Note that invoking a deity to justify a test should not be your first course of action, but can be immensely useful if you want to take a quick smoke break in the middle of an appointment
Chronic excessive assertiveness (PITA54.45)
This illness is an inflammation of a woman’s desire to have a say in her own medical care. Frequent signs include being alive, having a pulse, and not behaving like that blow-up doll you had in medical school.
You don’t really have to do anything for this one. This is America, so she doesn’t actually have control of her own healthcare.
“Welp let’s pack it up and call it a day”-itis (DGAF74.56)
DGAF74.56 is possibly the most frequently reported infection from which female patients suffer. It represents the incitement of chronic fatigue in a physician by their patient, such that the provider finds it difficult to spend more than three minutes and forty seven seconds with a woman in a clinical setting. The sole indicator of this disease is the irreversible arrow of time ticking away second by second.
A typically successful treatment plan is for you to just go home, draw a bath, and talk to your lawyer about the several pending malpractice lawsuits against you.

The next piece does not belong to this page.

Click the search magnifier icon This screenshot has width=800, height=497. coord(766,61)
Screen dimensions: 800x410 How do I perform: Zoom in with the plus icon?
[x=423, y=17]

At the end of the day, this is a job. We understand that doctors are, by their nature, highly ambitious and competitive and don’t rest until they’ve found a solution. That is a great goal to have, but you shouldn’t hold yourself to an unrealistic standard. Sometimes, you just can’t do anything. No one is going to judge you if you just give up, especially when your patient is a woman. Frankly, you get credit just for showing up.
* In these guidelines, we refer exclusively to cis-gendered patients. We haven’t yet figured out how to deal with that whole trans thing, so we’re just going to ignore it for now.